I was only in the hospital once, to have my tonsils removed. My mom and
dad took turns staying in my room, and I was *never* without them for even
a moment (even at night when I was asleep) the entire time I was
hospitalized. I'm sure I would have survived otherwise, but it was awfully
nice to have them there.
Steve
|
809.15 | Smile | KAOFS::S_BROOK | Ask Not for whom the bell tolls, it tolls for ME! | Thu Apr 11 1991 10:40 | 11 |
| OK Steve,
I know there is always always someone who has a case to pose the other way.
On the other hand my brother and I were in hospital with pneumonia many
years ago and our parents couldn't be there all the time ... but on
the other hand I don't remember being terribly upset at the occasion and
I don't think it had any long lasting effects ....
Stuart
(I want my mooooooooommmmmmmmyyyyyyyyyyyyy! :-)))
|
809.16 | Arranging care for sick child | NRADM::TRIPPL | | Fri Apr 12 1991 14:00 | 21 |
| Every time AJ has been hospitalized (that's about 16 times now) since
birth I've made it clear they're getting TWO for the space of one! The
staff at UMass Medical Center knows when they see me coming that it's a
bed for him and a cot for mom! In all his hospitalizations the most
he's has ever been alone without us is maybe once or twice for a two
hour break for dinner, usually at a closeby restaurant. While were
gone some staff member, even if it's just the floor secretary, will
stay with him at all times. That's a real good feeling from where I
see it. I'm a firm believer that as a parent you are your child's
advocate, and can allow or refuse treatments as you see fit. So I stay
with him to prevent too much poking of prodding, or just disturbing his
sleep.
When he's just home with something routine, cold, chicken pox or asthma
attack, my husband and I try to split the day, or he'll try to take the
day off before I have to. You see hubby is WC4, I'm a DECTAG and don't
get paid for time not in the office. As for doctors' appointments, and
he's got TONS of those, in just about every case I'm the one to handle
those, that's just the way I feel more comfortable.
Lyn
|
809.17 | not-so-well child care | 16BITS::OLEARY | | Tue Aug 27 1991 11:47 | 19 |
| Does anybody have any experience with "not-so-well" child care?

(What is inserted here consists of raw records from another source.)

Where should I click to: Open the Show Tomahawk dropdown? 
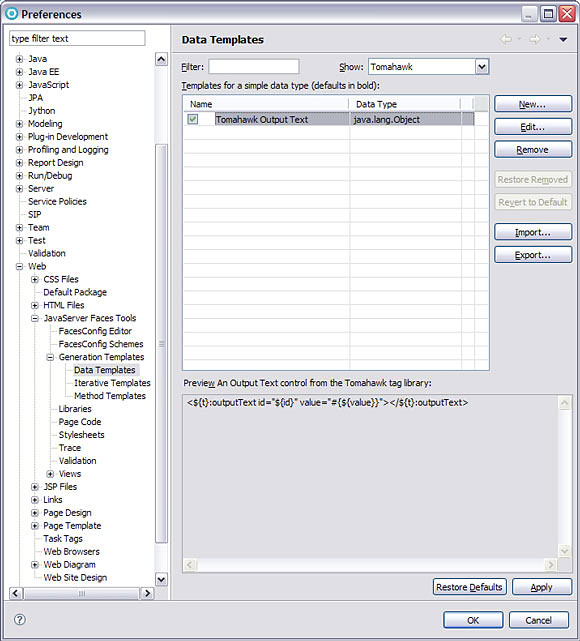(x=482, y=67)
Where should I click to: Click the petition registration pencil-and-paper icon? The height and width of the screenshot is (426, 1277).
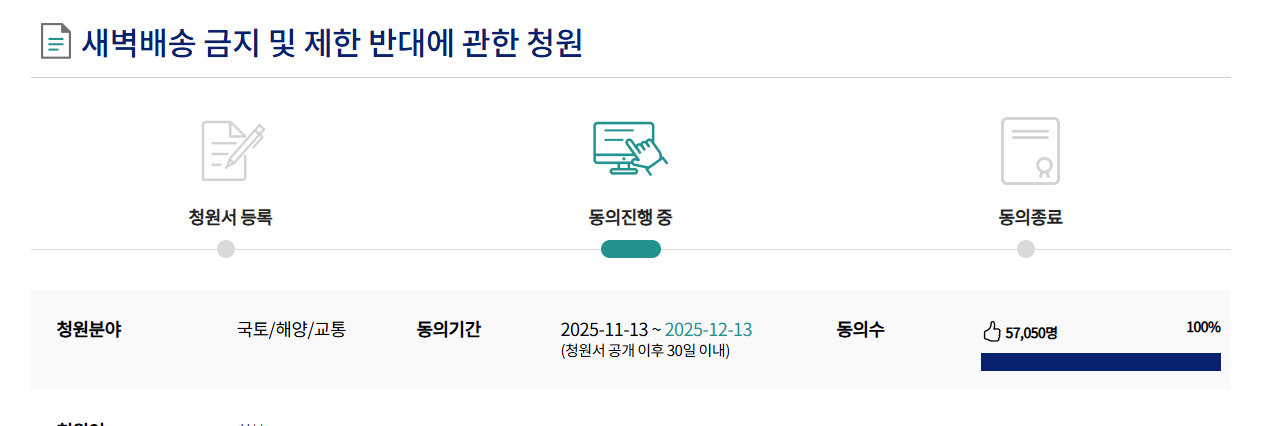[232, 150]
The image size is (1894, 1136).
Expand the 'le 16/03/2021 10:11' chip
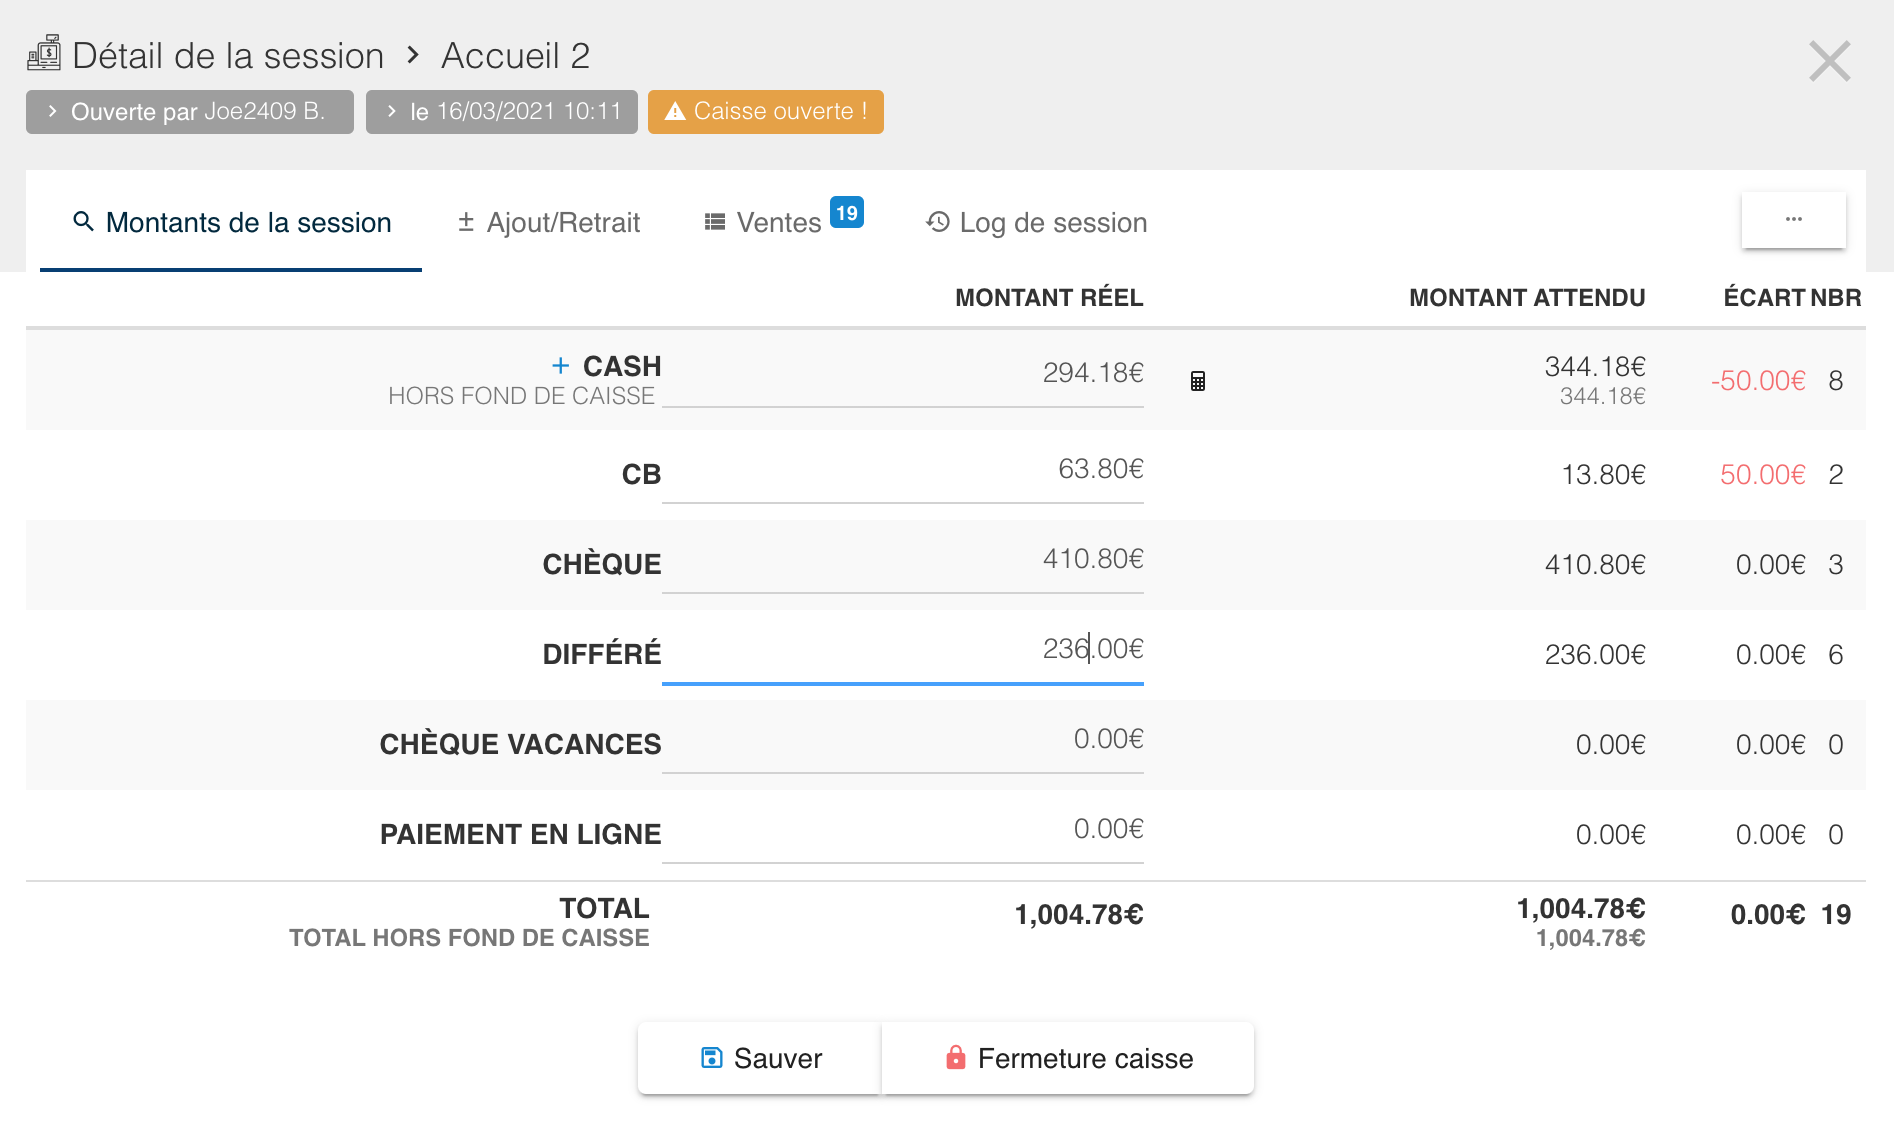click(x=501, y=112)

Does anybody know of any "not-so-well" child care centers in the
Southern New Hampshire, Northeaster Massachusetts area?
not-so-well care centers provide care to children who are not well
enough to be mainstreamed in the normal care-giving environment and
who are not sick enough to NEED parental care at home or be in a
hospital. Of course, if the child is really ill, everybody feels
better if the child is at home with a parent.
For example, if a child contacts chicken pox, s/he cannot come back
to daycare/school until all of the spots have scabbed over. This
can be up to two weeks in some cases. "Not-so-well" child care would
provide a quiet environment that would allow the child to set her/his
own schedule for napping, reading, and quiet play until well enough
to participate in the regular program.